# Which firewall is running



## Abstract (Mar 7, 2010)

Hi Everyone,

How can I find out which firewall is running on my server? 
It's a vps server which is setup by the hosting company so
I don't know what is installed!

Best Wishes,
Richard


----------



## DutchDaemon (Mar 7, 2010)

There is no default firewall (there are three available, but none are active on a default installation), and I'd be surprised if a vendor installed any firewall without notifying you. Anyway, if there's nothing about firewalls in /etc/rc.conf, and nothing specific shows up in [cmd=]kldstat[/cmd], it's unlikely any firewall was activated.


----------



## Kiiski (Mar 7, 2010)

Hi

 If I understood your question right, you could check /etc/rc.conf to see what kind of firewall is enabled there. 
In case you have not yet seen, good starting point for firewalls in FreeBSD from handbook:

http://www.freebsd.org/doc/handbook/firewalls.html

Hope this helps...


----------



## Abstract (Mar 7, 2010)

Hi Everyone,

Thanks for the quick reply. In /etc/rc.conf there isn't any firewall thats been activate. 
If there isn't any firewall installed isn't the risk of a hack higher? 

Best Wishes,
Arian


----------



## Oko (Mar 7, 2010)

Abstract said:
			
		

> Hi Everyone,
> 
> Thanks for the quick reply. In /etc/rc.conf there isn't any firewall thats been activate.
> If there isn't any firewall installed isn't the risk of a hack higher?
> ...



You should not be connected to Internet if you do not have firewall enabled. It is safe to assume that your machine is already hijacked if you surfed the net without firewall. You should reinstall OS and enable PF.


----------



## aragon (Mar 7, 2010)

- **Dataset excerpt**
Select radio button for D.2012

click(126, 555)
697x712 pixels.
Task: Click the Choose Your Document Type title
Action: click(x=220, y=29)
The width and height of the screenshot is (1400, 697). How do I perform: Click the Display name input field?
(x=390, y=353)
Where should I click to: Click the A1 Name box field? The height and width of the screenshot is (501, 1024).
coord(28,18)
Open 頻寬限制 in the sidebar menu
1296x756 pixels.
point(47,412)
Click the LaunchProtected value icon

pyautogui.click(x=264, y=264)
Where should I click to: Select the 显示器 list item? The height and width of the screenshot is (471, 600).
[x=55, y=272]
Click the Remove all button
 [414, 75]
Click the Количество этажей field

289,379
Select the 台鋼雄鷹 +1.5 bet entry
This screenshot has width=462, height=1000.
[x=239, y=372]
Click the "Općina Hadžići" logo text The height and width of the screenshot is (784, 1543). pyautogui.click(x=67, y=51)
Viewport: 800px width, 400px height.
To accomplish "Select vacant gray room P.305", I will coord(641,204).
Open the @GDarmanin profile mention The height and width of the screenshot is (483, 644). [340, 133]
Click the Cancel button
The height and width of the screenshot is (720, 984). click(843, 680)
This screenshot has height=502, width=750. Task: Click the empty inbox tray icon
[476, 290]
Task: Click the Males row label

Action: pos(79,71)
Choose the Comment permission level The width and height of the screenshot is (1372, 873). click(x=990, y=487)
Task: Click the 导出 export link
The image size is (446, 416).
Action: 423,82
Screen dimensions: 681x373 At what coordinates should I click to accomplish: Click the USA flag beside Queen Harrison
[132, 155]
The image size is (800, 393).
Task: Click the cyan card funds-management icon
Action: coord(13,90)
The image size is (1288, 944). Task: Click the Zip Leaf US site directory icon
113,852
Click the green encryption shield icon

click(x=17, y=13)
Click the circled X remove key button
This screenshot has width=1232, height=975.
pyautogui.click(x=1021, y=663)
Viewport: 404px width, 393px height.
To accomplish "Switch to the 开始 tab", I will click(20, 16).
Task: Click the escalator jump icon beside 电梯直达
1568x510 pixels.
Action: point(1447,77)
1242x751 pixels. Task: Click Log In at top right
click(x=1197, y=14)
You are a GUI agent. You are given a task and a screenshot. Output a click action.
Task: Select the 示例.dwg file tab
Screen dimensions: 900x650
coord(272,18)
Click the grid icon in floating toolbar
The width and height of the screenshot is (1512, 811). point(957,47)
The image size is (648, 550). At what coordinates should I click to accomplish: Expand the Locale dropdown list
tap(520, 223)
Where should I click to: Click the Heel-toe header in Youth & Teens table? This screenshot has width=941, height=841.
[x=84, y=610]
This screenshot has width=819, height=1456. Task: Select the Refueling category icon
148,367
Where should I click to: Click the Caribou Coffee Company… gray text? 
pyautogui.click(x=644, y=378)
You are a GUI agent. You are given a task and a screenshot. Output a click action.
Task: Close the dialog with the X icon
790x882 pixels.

- **Directions**
A – In the firewall thread:
(i) How many firewalls does DutchDaemon say are available?
(ii) Which file does Kiiski suggest checking to see what firewall is enabled?
(iii) Which firewall does Oko say to enable after reinstalling the OS?
B – Can you recast everything in the records from the line containing "1543). pyautogui.click(x=67, y=51)" down to the line containing "Action: pos(79,71)" as a numbered list, leaving out blank lines?
The records are unrelated to the text above.

- **Per-task answers**
A –
(i) Three
(ii) /etc/rc.conf
(iii) PF

B –
1. Click the "Općina Hadžići" logo text The height and width of the screenshot is (784, 1543). pyautogui.click(x=67, y=51)
2. Viewport: 800px width, 400px height.
3. To accomplish "Select vacant gray room P.305", I will coord(641,204).
4. Open the @GDarmanin profile mention The height and width of the screenshot is (483, 644). [340, 133]
5. Click the Cancel button
6. The height and width of the screenshot is (720, 984). click(843, 680)
7. This screenshot has height=502, width=750. Task: Click the empty inbox tray icon
8. [476, 290]
9. Task: Click the Males row label
10. Action: pos(79,71)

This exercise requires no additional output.